NASA’s MAVEN spacecraft has beamed back a selfie to mark its four years orbiting Mars and studying the upper atmosphere of the red planet. The image was obtained with the Imaging Ultraviolet Spectrograph (IUVS) instrument that normally looks at ultraviolet emissions from the Martian upper atmosphere.

The MAVEN mission was launched on November 18, 2013, and went into orbit around Mars on September 21, 2014.

During its time at Mars, the spacecraft has acquired compelling evidence that the loss of atmosphere to space has been a major driver of climate change on Mars.

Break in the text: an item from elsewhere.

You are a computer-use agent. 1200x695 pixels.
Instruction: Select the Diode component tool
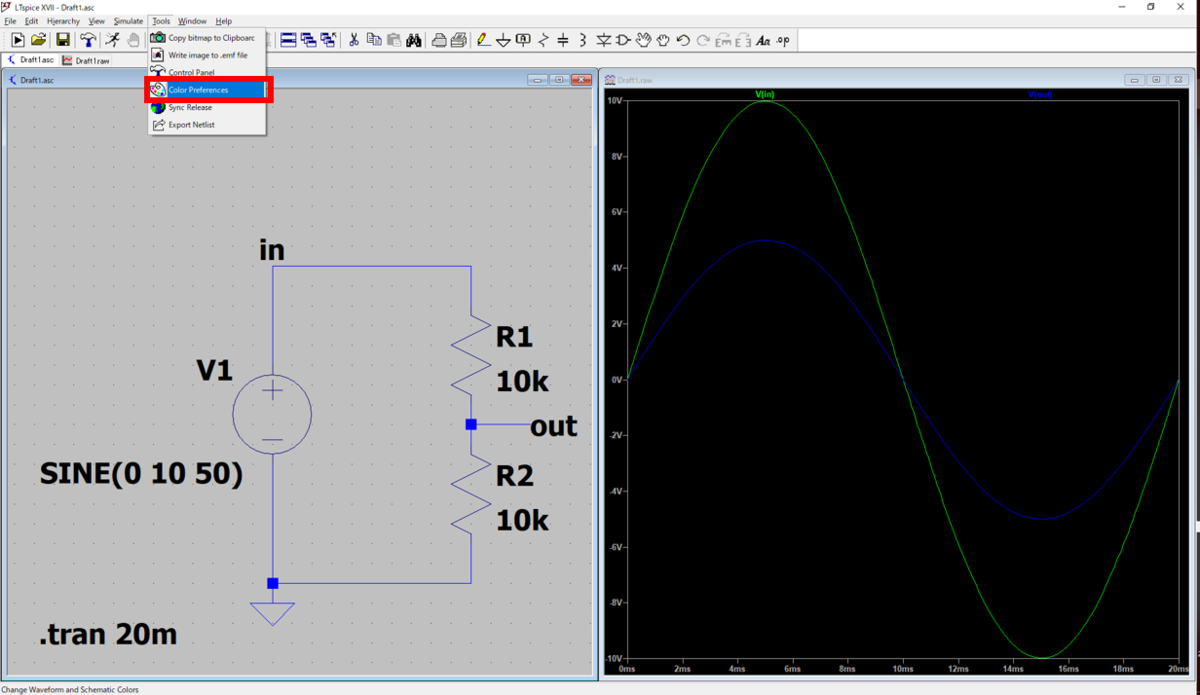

It also discovered two new types of Martian auroras — diffuse aurora and proton aurora. Neither type has a direct connection to the local or global magnetic field or to magnetic cusps, as auroras do on Earth.

MAVEN has demonstrated that the majority of the carbon dioxide (CO2) on the planet has been lost to space and that there is not enough left to terraform the planet by warming it, even if the CO2 could be released and put back into the atmosphere.

Mars Atmosphere and Volatile Evolution (MAVEN) mission were developed by NASA to study the Martian atmosphere while orbiting Mars. MAVEN was launched aboard an Atlas V launch vehicle.

Mission goals include determining how the planet’s atmosphere and water, presumed to have once been substantial, were lost over time.

MAVEN mission has four primary scientific objectives:

  • Determine the role that loss of volatiles to space from the Martian atmosphere has played through time.
  • Determine the current state of the upper atmosphere, ionosphere, and interactions with the solar wind.
  • Determine the current rates of escape of neutral gases and ions to space and the processes controlling them.
  • Determine the ratios of stable isotopes in the Martian atmosphere.